Text excerpt
Originating in the province of Wuhan in late 2019, the Coronavirus outbreak has plunged China into a nationwide health emergency. 29 countries have been exposed to the virus so far and the reported death toll is more than 2,000 individuals. Given how China has dominated the global economy in the last few decades, we must also prepare for the impact of the Coronavirus on financial markets. 

Read on as we discuss how the Coronavirus is affecting some of the most powerful companies from around the world and what this means for investors.

Apple’s Warning to Its Investors 

You may be well aware of the role China plays in the global supply chain. The country is a vital supplier for multinationals, such as Apple Inc. However, after the outbreak of the Coronavirus, China’s manufacturing industry has been unable to operate properly and operations have halted to a significant extent. Consequently, Apple has issued a warning to its investors, stating that the company will see a dip in its quarterly revenues due to slow production in China. 

The company’s manufacturing facilities are located on the outskirts of the Hubei province, which was declared as ground zero of the outbreak.  Besides manufacturing, the company also generates approximately 15 percent of its revenues from China. However, due to store closures and low customer traffic, there has been a marked decrease in iPhone sales in the country. 

According to a statement released by Apple, investors can expect production to resume in China soon. However, it will take a while before manufacturing plants begin to operate at full capacity again. 

As a result of these developments, the company’s stock values declined by 1.83 % on Nasdaq, as well. Other companies that have felt the effects of the outbreak include Tesla, Alibaba, Nike, and Walt Disney. Nike has reportedly closed 50 percent of its stores in China, a move that caused its stock value to fall by 1.49%. Walt Disney also anticipates its operating revenues to reduce by $175 million. The company’s theme parks in Shanghai and Hong Kong have been shut down, causing a direct loss in revenues.

Exercise requirements
**1.** Answer these questions from the coronavirus article, one line each:
(a) About what share of Apple's revenues comes from China?
(b) What share of its stores in China has Nike reportedly closed?
(c) By how much does Walt Disney expect its operating revenues to fall?
**2.** Repeat the passage of the coronavirus article from "Read on as we" up to and including "production in China.", word for word.
**3.** Go on with the coronavirus article, starting right after its last sentence.
The records that come next are separate material and have no connection to the coronavirus article.

Data listing
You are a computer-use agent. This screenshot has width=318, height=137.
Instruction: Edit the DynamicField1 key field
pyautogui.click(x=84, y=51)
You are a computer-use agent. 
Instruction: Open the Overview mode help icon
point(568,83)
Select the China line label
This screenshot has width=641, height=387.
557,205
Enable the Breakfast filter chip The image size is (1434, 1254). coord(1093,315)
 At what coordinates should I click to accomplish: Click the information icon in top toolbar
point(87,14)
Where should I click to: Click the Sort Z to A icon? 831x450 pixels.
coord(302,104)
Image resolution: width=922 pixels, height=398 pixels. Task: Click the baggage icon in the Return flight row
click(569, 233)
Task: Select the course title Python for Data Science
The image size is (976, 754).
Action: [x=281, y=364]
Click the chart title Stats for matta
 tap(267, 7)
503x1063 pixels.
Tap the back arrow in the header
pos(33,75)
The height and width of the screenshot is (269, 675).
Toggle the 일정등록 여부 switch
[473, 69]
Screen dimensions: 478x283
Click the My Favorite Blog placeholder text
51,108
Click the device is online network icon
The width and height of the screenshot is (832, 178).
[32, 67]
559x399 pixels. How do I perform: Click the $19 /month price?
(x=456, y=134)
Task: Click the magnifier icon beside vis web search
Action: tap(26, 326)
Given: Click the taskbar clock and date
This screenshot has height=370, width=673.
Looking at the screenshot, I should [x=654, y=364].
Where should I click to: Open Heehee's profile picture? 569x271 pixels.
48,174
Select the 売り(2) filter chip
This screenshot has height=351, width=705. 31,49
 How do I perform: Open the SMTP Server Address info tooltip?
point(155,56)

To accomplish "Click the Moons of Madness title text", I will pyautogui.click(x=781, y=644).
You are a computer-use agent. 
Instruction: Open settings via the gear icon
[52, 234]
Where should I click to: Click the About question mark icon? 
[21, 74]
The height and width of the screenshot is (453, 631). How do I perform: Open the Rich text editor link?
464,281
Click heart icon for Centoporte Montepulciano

Responses to the tasks
**1.**
(a) Approximately 15 percent
(b) 50 percent
(c) $175 million

**2.**
Read on as we discuss how the Coronavirus is affecting some of the most powerful companies from around the world and what this means for investors.

Apple’s Warning to Its Investors 

You may be well aware of the role China plays in the global supply chain. The country is a vital supplier for multinationals, such as Apple Inc. However, after the outbreak of the Coronavirus, China’s manufacturing industry has been unable to operate properly and operations have halted to a significant extent. Consequently, Apple has issued a warning to its investors, stating that the company will see a dip in its quarterly revenues due to slow production in China.

**3.**
China Cancels Major Global Events 

China is also expected to postpone major international events because of the Coronavirus outbreak. For starters, the country’s biannual auto show, “Auto China 2020,” will be postponed. It was scheduled to begin on April 21st in Beijing, but now, it has been shifted to an unspecified date. 

China is also considering the postponement of its annual congress. This is easily the biggest political event of the year in China.  Other major events that have been canceled include the Shanghai Formula 1 Grand Prix and a Hong Kong art festival. These cancellations are likely to have a severe impact on China’s gross domestic product, reducing its contribution to the global GDP.

Currencies Decline in Value Post Coronavirus Outbreak

Currencies in the Asia-Pacific region have also been affected by the Coronavirus. Among these, the most significant impact of the Coronavirus on financial markets was felt by the Australian dollar. It declined by 4.3% against the US dollar in 2020. The Thai Baht and the Singapore Dollar also diminished in value due to hampered supply chains and a fall in Chinese tourism.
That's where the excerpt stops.